Interesting stuff indeed Amanda. I thought you might like this woman speaking at TED - she's a journalist and writes on the global oppression of women. TED are also having a Women conference in Dec and all the talks will be on the site.

http://www.ted.com/talks/lang/eng/sheryl_wudunn_our_century_s_greatest_injustice.html

One of the things that I would be interested in knowing is the percentage of high achieving women who have come from stable middle class backgrounds, how their family structure positioned women and whether or not this influenced their success.

As an example, I come from a pretty traditional family in terms of gender roles with my father being much more educated than my mother and their respective jobs reflecting this. Yet my sister and I have broadly feminist views and have been fairly successful in our working lives. When I have thought about why this might be I am always reminded that my father placed great value on my mother's ability to run a family of 6 and work at the same time. He was always rattling on about round pegs in square holes as far as employment was concerned and considered my mother luckier than himself in her job as school secretary at my high school despite their large gap in salary, largely because she was so good at it and got great job satisfaction. And my mother kind of ran that school single-handedly really!

It strikes me that this probably influenced my sister and I indirectly in a very positive way in terms of the meaning of success and gender roles. Do you know of any qualitative research which examines women's "stories" in this vein?

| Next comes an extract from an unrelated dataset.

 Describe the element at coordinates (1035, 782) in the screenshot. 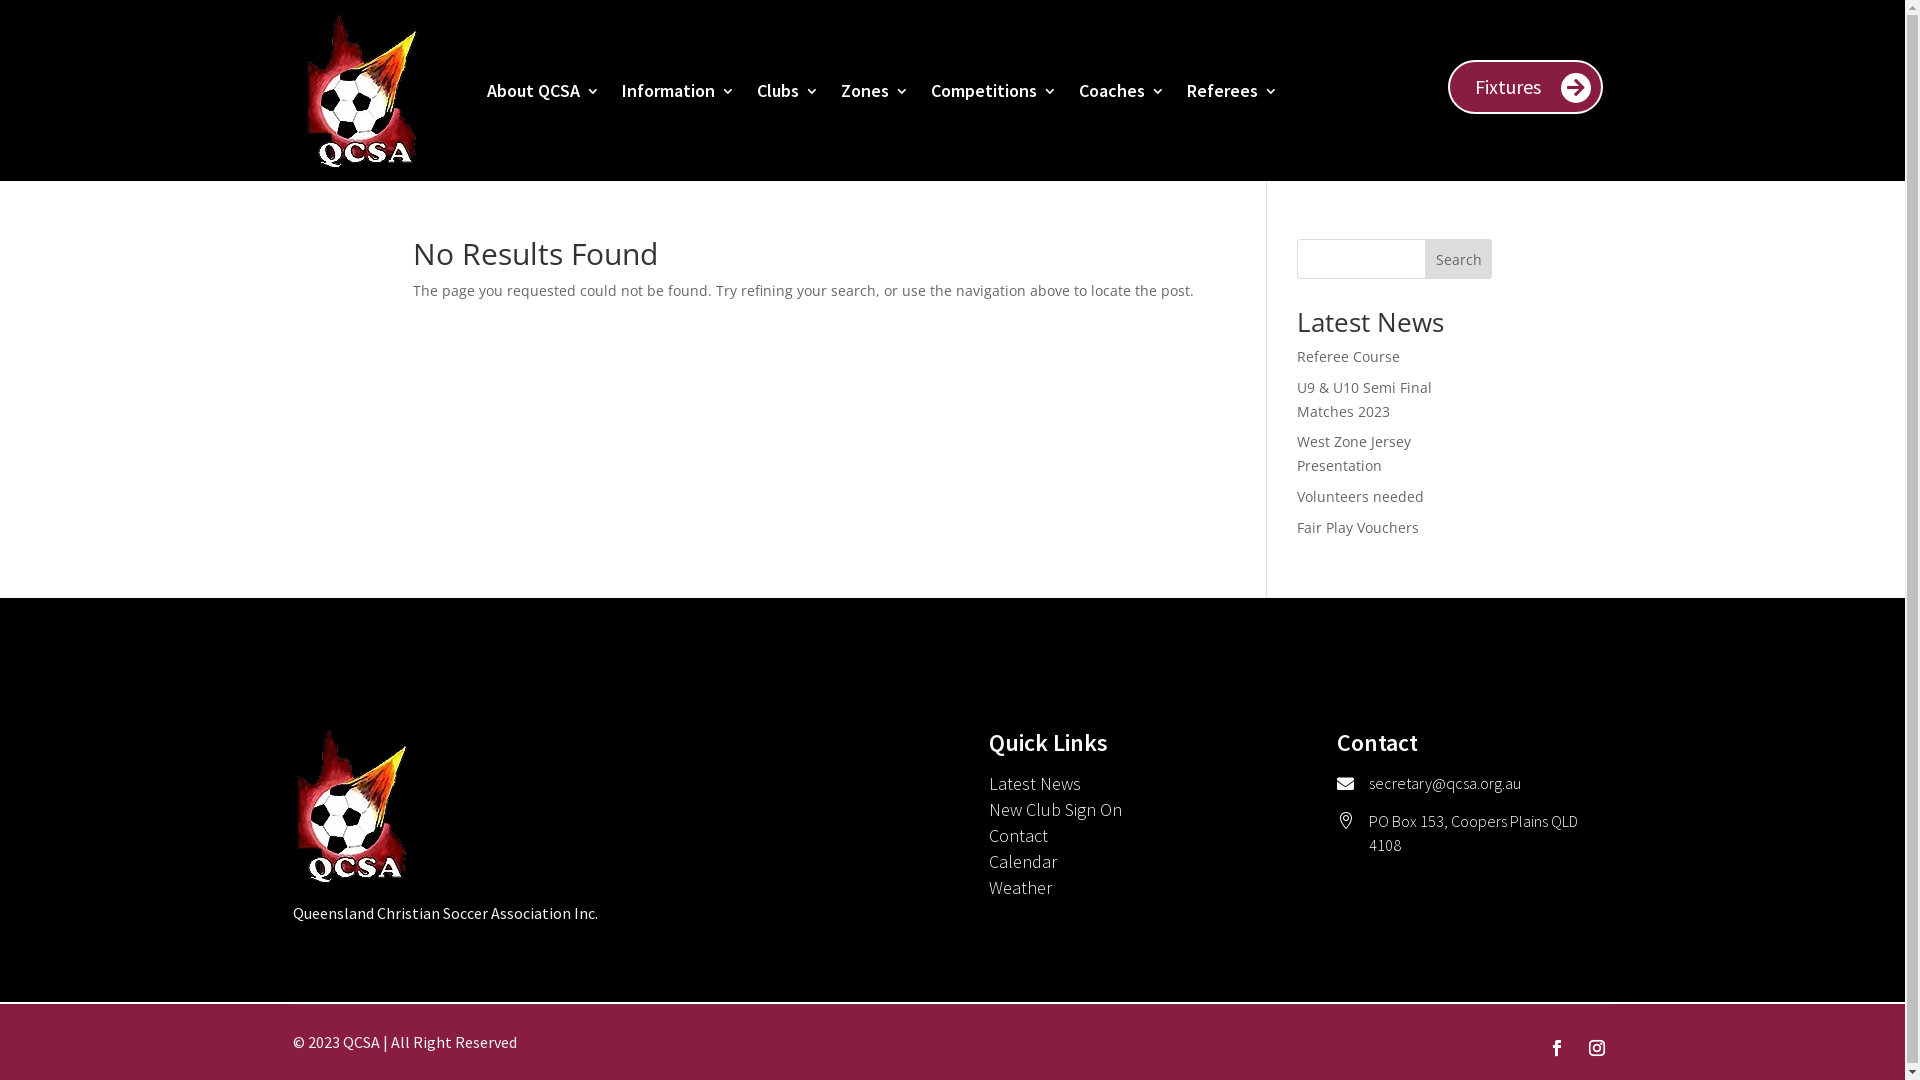

I see `'Latest News'` at that location.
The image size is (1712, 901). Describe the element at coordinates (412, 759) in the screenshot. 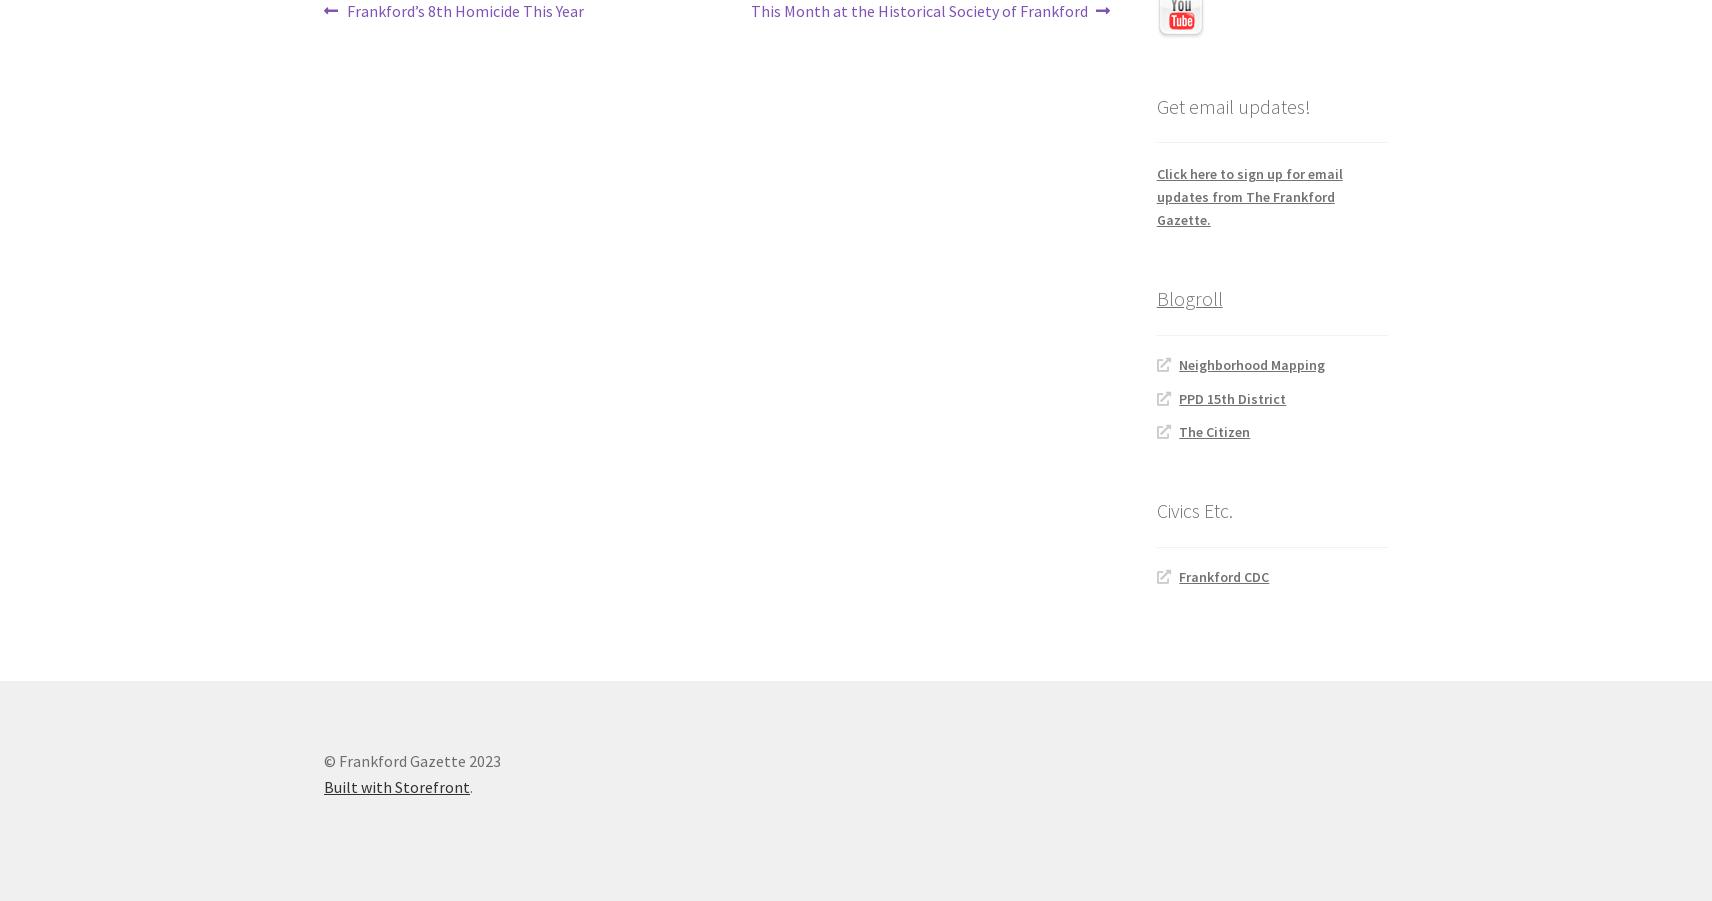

And regarding education I think that more needs to be done in secondary education to play down boys' natural dominance and allow girls to demonstrate their strength and leadership qualities at an early age. And to be recognised for such behaviour, something which I'm not sure has moved on much from when I was at school.

Fiona said...
This comment has been removed by the author.
gayle said...

The anti porn thing soulds really interesting - Ihad never thought of anything like thbis before until I had my 2 baby girls. The other day, I was pushing the smallest (4 months) around in the pram, and some young girls about 8 years old asked to have a look at her. We were talking or a bit about babies and the suchlike, and when we left, one girl said to my baby 'See ya sexy'! Now what is that all about! Very worrying, I don't think the young girls are really getting the power of the language they are using.